Is there an investment case?
The problem, as you might’ve imagined by now, is that while there is a reasonable case to be made for a long runway of growth for the majors (despite their already considerable size), this growth in itself increases the risk of intervention. The risks predominantly come from public perceptions of equity and fairness as well as the political environment. In our opinion, we will see a gradual shift away from growth to maturation, warranting a different investment mindset. Just as Big Pharma, after the initial growth phase, reached maturation with consolidation and new growth coming predominantly from acquisitions and, just as Standard Oil became the oil majors of today, so too is it likely that what we currently call Big Tech will gradually become the conglomerates of tomorrow.

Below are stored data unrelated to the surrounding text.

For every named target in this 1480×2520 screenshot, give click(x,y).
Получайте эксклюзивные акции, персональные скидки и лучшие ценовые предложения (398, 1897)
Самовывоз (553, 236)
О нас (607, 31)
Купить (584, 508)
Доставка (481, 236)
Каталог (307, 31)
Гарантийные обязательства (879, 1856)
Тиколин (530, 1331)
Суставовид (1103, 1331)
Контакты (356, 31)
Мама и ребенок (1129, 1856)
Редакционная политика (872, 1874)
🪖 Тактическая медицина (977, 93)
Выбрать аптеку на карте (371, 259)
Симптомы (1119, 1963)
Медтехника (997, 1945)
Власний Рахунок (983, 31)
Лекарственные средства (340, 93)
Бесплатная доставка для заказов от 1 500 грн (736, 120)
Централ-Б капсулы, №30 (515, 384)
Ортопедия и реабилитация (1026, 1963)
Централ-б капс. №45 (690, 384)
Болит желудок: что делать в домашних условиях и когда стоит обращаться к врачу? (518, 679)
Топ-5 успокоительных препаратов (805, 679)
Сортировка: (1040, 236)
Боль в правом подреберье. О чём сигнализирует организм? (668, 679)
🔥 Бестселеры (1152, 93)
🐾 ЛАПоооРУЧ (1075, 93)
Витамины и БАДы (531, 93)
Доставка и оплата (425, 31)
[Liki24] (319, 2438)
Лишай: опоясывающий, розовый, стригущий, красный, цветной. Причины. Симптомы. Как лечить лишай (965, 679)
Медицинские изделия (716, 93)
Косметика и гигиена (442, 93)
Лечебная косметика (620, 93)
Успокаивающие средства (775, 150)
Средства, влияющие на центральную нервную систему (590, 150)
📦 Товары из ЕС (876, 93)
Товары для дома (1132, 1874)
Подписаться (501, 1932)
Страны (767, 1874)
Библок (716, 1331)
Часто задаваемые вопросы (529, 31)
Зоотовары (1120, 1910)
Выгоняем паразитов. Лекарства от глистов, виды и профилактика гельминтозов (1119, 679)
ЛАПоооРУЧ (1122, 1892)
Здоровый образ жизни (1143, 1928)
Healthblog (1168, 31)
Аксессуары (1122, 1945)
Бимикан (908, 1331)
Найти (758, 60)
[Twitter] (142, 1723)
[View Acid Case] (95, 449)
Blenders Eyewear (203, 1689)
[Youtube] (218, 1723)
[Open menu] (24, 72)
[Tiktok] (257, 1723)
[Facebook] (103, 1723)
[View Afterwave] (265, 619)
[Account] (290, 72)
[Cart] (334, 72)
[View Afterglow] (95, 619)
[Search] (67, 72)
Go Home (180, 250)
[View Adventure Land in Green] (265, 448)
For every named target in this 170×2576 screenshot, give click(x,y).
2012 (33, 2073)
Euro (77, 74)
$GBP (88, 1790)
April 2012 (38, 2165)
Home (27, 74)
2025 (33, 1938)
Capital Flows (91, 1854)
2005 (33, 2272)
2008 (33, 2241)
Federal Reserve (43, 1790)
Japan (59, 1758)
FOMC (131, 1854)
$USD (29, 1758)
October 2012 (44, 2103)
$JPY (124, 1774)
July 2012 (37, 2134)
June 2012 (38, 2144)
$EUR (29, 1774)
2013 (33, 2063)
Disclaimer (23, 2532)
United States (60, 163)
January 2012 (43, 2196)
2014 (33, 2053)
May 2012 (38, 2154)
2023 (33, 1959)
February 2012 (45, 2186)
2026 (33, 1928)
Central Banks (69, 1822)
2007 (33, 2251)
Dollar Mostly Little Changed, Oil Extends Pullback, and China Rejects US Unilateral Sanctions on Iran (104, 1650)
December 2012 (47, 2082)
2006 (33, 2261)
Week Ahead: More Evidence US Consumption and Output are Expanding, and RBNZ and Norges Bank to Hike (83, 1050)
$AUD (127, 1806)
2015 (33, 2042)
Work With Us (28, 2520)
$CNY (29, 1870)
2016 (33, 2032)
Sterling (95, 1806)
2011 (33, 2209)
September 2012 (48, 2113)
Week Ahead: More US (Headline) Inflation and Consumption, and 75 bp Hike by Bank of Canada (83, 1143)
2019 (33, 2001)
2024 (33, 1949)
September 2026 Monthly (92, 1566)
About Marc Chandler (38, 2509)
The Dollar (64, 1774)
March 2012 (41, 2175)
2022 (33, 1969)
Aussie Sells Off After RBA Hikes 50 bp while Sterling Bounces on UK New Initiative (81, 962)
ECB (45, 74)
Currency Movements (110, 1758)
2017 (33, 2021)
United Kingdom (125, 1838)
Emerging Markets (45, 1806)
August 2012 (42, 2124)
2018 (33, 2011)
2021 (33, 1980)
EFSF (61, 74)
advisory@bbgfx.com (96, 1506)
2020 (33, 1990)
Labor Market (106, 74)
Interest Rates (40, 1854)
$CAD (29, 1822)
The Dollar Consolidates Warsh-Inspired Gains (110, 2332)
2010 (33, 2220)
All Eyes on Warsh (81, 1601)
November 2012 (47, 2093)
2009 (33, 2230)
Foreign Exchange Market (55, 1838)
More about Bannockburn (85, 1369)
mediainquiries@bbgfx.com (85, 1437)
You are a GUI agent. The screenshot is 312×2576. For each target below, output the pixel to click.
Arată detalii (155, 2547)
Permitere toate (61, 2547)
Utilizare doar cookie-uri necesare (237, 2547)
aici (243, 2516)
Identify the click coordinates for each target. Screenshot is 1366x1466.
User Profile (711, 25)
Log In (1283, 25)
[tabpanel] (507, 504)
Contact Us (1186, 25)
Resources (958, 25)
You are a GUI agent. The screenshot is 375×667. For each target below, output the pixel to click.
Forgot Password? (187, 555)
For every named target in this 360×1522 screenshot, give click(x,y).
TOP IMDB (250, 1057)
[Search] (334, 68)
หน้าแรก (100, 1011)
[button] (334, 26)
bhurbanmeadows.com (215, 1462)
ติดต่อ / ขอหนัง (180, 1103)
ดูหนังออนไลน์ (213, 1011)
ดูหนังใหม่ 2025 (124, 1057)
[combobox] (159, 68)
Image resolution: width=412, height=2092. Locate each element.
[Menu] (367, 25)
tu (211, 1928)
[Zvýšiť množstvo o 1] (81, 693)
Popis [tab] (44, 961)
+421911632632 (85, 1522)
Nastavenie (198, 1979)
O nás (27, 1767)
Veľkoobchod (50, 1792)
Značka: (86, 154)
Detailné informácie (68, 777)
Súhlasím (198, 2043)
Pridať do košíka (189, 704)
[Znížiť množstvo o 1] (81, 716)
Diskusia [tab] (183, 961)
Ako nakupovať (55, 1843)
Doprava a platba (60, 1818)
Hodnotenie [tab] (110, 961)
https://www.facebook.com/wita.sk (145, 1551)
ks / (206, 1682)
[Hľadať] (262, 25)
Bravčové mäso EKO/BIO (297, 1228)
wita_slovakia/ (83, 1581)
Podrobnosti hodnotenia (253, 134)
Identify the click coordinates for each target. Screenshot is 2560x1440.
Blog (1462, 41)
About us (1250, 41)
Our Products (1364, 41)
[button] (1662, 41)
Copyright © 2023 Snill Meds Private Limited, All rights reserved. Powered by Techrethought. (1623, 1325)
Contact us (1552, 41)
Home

For the growth-minded investor it might make sense to still have exposure to the majors just as it makes sense to have the Big 4 Aussie banks in your portfolio given their role on the index and to the broader economy, but understanding the risks and the expectation that the growth trajectories that we have grown accustomed to might not be quite the same (and neither would you want that). The growth will come instead from finding smaller more nimble companies that look attractive from a takeover perspective. Just as one keeps in mind the potential for M&A when investing in a biotech firm or the potential for niche products within the financial services space (an example might be the BNPL space). Nevertheless, any risk-on trade and accommodative central bank policies will make them primary beneficiaries from a securities price perspective. So, the simple answer is, have them in the portfolio but don’t expect the same returns and be cognizant of regulatory risks that are inevitably going to arise.
Note (18 June 2020):
Since the initial publication of this article the DoJ (Department of Justice) has released a 25-page memo recommending changes to Section 230 of the Communications Decency Act. Something which enabled the likes of Twitter, Facebook and YouTube to have broad immunity for content posted using their services and platforms. The onus is now being placed upon the companies to police harmful and disingenuous content (including, one would expect, so-called "fake news" in its many and varied forms both left and right).